# Motorola Corsa Extra - on e-bay.



## Big dUnC (Dec 16, 2006)

What's up - no takers for this classic Merckx ? 

Everyone 'mugged ' their bank accounts for christmas and stuck for cash ? Or (more likely) is the asking price just too high ?

It's been up for sale for a couple of weeks now with very little activity and to me it just seems way over priced - even if it is NOS. My current NOS SLX en-route from the factory isn't costing that much!! I'd have thought somewhere around the $800.00 mark is more realistic although as we all know it only needs one person to shell out and the seller has justified the asking price.

What does everyone think about current Merckx frameset values. Ultimately a frame is only worth what someone pays for it !


----------



## kjmunc (Sep 19, 2005)

You hit all the usual suspects already.....economy, post-holidays, and high asking price. Seems like other SLX frames have gone for way less, but occasionally a couple of people drive the price up on something in a really desireable color scheme or size. 

Maybe someone really wants this frame and money isn't an issue, or maybe the seller isn't motivated enough to drop the price. 

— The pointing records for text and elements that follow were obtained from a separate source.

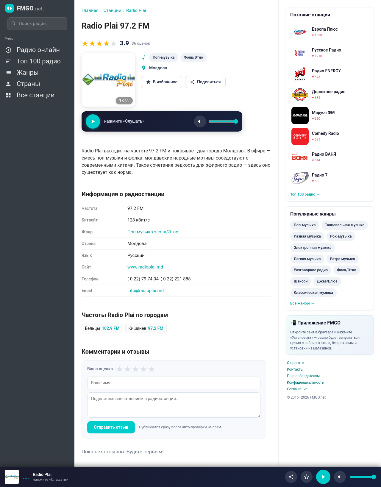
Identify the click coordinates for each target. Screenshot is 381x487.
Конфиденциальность (305, 382)
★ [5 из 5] (151, 369)
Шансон (300, 281)
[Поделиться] (291, 477)
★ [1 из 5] (119, 369)
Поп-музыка (164, 57)
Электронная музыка (312, 247)
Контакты (295, 369)
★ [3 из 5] (135, 369)
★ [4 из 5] (143, 369)
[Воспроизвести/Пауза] (323, 477)
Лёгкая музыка (307, 259)
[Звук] (200, 121)
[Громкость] (223, 121)
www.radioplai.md (145, 267)
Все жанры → (302, 303)
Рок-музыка (341, 236)
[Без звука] (340, 477)
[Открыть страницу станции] (12, 477)
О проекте (295, 363)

Current prices don't seem to have been affected that much, although the pool of prospective buyers seems to have shrunk significantly. Now that Eddy is retired it's not like you will ever be able to buy a steel Merckx again and enough people want them that we all seem to have lost out in one bidding war or another in the past year so I think the long term value continues to trend upward on the most collectable of frames.


----------